Most lenders will have stringent affordability checks for the benefit of both the lender and the borrower. We’ve decided to delve deeper into what is usually looked at when applying for a loan. 

Watch out for the credit requirements 

Lenders will firstly consider your credit score as soon as you submit your application. They will be more interested in going through your credit history, especially in case of a personal loan. Any applicant that doesn’t match the criteria usually gets automatically disqualified. 

A strong credit score is not the only guarantee for approval. Your loan request will get rejected if you miss out on any requirement posed by a lender. It’s better to do some research or ask the lender straightaway. 

The requirement for a minimum income 

Some lenders always look out for the minimum income requirement. You can usually find this out by visiting the lender’s official website or you can call them to find out the exact obligation. Lenders will not provide you with a loan if you do not have the financial backup to repay it. 

Employment requirements

People with a stable and high earning job are more likely to get approved for a loan.
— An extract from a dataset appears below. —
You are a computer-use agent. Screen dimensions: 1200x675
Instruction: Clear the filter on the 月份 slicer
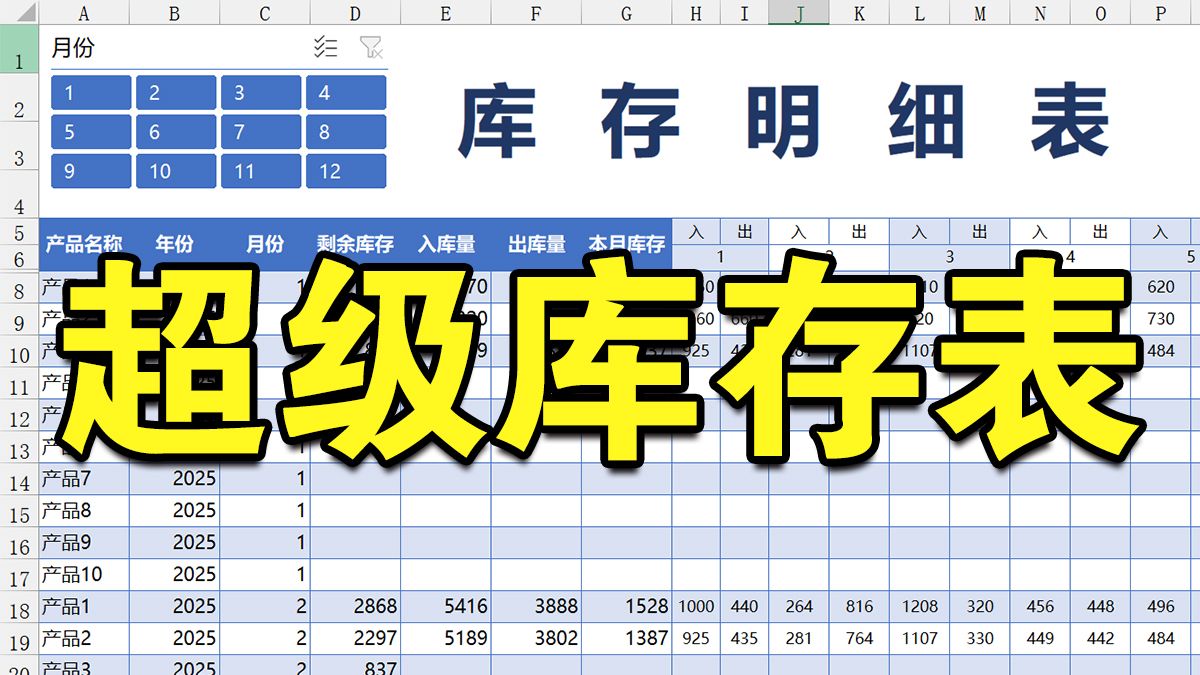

You may have to verify this such as sending your latest payslips – but each lender’s verification methods may vary.

Collateral requirements 

Depending on the type of loan you’re applying for, you may need to have sufficient collateral to back it up. Banks for example will usually go for a property or other assets of high value.

Settle your outstanding debt

The DTI ratio (debt-to-income ratio) can be a game-changer for you. The majority of lenders treat it as seriously as the income requirement. A soaring DTI means that most your income is used in paying debts. Settling your current debts before applying for a loan could greatly increase your chances of being approved.

Provide legitimate details 

You should always provide authentic information about your past and current details. A lender will instantly reject your application if any element is missing or if you have been found to being untruthful.

Have a solid loan purpose 

Some lenders will want to know the reason you are taking out a loan. For example, it could be deemed irresponsible if a lender provided a loan for personal luxuries such as a holiday rather than an emergency bill. Responsible lenders of short term and quick loan will be more cautious of this.

To summarize, it’s always important that you be completely honest in your applications for any form of credit. If you’re dishonest, this could breach your contact and end up being more damaging in the long run. Lenders have criteria that have to be met by all applicants for a reason – and it’s usually mutually beneficial as it means the lender is more likely to be repaid but it also limits the chances of the applicant facing financial difficulties in the future if they’re unable to repay.